- REQUIREMENT 1:
In the rows below, report every row that contains the word "Open".

- EXTRACTED TEXT:
★ ★ ★ ★ ★ ★ ★
The next step is to establish access to the documents themselves. In the past some researchers have traveled to the source of reference materials; others have obtained use of material through inter-library loan which entails a delay and sometimes is impractical.

Long-range projections envision the library-in-the-computer with electronic access from a distance, but it is one thing to store and gain rapid access to a finite number of datum involved, for example, in a bibliographical index or an airline reservation system in an electronic memory. It is quite another to store all the concepts and relationships contained in a library of several million volumes and similarly retrieve what is needed on demand. The earlier step will likely be facsimile telecommunication which will permit consultation of a document at a distance. However, unlike extension of the bibliographic information system, this will involve not only further research and development but very substantial investments in equipment.

Computer storage and new communication channels will shortly also affect the information function of the public library. One important prospect is cable TV. The significance of this is not simply that images can be carried to viewers—standard TV already does this. The significance is that a much larger number of channels will be opened, permitting informational as well as entertainment messages. Also, the communication between the source and the receiver can be two-way. This development will replicate the telephone, except that with cable TV the image is visual as well as aural. The cable itself, however, will not generate information; it will have to connect some source with some seekers. The public library will stand in a strategic connectinglink position in this chain of information. Realization of this project calls not so much for mobilization on a national level, but more within states and metropolitan regions. This prospect involves additional levels of funding sources, between the national and state levels on the one hand and the local tax base on the other.
★ ★ ★ ★ ★ ★ ★
- PROVIDED RECORDS:
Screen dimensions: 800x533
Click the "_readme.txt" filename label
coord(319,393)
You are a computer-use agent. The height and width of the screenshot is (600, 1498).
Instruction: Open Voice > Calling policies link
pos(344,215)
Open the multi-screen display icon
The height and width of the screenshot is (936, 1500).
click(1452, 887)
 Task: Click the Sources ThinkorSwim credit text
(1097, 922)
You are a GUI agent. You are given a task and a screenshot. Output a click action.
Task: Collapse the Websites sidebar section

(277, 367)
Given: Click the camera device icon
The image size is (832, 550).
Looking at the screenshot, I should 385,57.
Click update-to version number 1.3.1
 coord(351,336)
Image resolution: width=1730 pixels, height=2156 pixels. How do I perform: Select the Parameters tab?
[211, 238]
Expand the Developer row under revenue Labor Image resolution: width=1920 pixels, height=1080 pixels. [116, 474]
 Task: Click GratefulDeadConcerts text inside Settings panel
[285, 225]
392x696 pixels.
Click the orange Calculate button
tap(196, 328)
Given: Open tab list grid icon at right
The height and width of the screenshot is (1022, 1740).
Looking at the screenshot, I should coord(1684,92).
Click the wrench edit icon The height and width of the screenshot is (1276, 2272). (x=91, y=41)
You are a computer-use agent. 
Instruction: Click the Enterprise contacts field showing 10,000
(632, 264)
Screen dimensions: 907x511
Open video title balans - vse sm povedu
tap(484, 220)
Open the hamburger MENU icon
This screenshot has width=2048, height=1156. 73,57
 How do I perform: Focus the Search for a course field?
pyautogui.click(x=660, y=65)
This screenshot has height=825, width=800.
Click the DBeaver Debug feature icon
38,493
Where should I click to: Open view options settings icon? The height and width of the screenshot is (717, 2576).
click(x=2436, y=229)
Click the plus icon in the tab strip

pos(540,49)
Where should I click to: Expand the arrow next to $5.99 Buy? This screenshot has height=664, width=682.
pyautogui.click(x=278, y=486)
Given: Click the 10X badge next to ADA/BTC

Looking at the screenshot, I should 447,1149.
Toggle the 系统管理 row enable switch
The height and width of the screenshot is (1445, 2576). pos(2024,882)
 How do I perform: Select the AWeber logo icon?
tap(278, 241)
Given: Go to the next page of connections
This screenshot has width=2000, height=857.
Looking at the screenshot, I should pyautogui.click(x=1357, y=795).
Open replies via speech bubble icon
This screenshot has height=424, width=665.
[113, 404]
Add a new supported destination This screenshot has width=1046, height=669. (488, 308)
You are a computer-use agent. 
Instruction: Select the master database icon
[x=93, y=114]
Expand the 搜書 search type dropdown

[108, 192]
★ ★ ★ ★ ★ ★ ★
- REQUIREMENT 2:
Summarize the passage about library access to information in two sentences.

- EXERCISE RESPONSE 1:
Instruction: Open Voice > Calling policies link
Open the multi-screen display icon
Given: Open tab list grid icon at right
Open video title balans - vse sm povedu
Open the hamburger MENU icon
Where should I click to: Open view options settings icon? The height and width of the screenshot is (717, 2576).
Open replies via speech bubble icon

- EXERCISE RESPONSE 2:
Establishing access to the documents themselves is the next step, and although storing all the concepts of a multimillion-volume library electronically is far harder than storing a bibliographic index, facsimile telecommunication will likely come earlier but will demand very substantial investment in equipment. Cable TV, with many more channels and two-way communication, will also affect the public library's information function, placing the library in a strategic connecting position between sources and seekers, with realization depending more on states and metropolitan regions than on national mobilization.